Show HN: Full-fledged CRM inside your Inbox (Kind of Rapportive for Sales Teams) - sameet
http://crminbox.com

======
sameet
<http://crminbox.com/screenshots>

Screenshot 1: Contextual / editable view when reading an email related to a
customer

Screenshot 2: Social profile of all people involved in the conversation /
account

Screenshot 3: Works well with other social plugins such as Rapportive

Screenshot 4: Activity stream view to look at a timeline of updates

\-------------------

CRMinbox is an attempt to integrate CRM deeply with the email.

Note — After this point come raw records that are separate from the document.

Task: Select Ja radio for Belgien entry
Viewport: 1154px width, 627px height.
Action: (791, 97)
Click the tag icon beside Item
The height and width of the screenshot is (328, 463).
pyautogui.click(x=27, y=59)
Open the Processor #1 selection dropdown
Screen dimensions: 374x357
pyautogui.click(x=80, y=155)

Customer Relationship Management is largely about effective communication,
isn't it?

Isn't the point of communication itself a better place to manage customer
relationships...rather than trying to aggregate information about accounts,
deals, tasks, updates, contacts - in a separate silo - an independent
(sometimes loosely integrated) CRM app.

Trying to make the CRM (information) easy to access and update.

Example usage:

\- You open an email (from a customer / partner etc.)

\- Corresponding account(s) are automatically identified and related
information - deals/contacts/tasks/social profiles of people invovled - is
shown in a contextual sidebar right next to the email.

\- You need to post a status update / change the status of a deal. So you
click on the piece of information you wish to edit, change it, press enter -
done.

No going through several clicks / postbacks...no need to leave your Inbox,
head to another system to log/share/update information.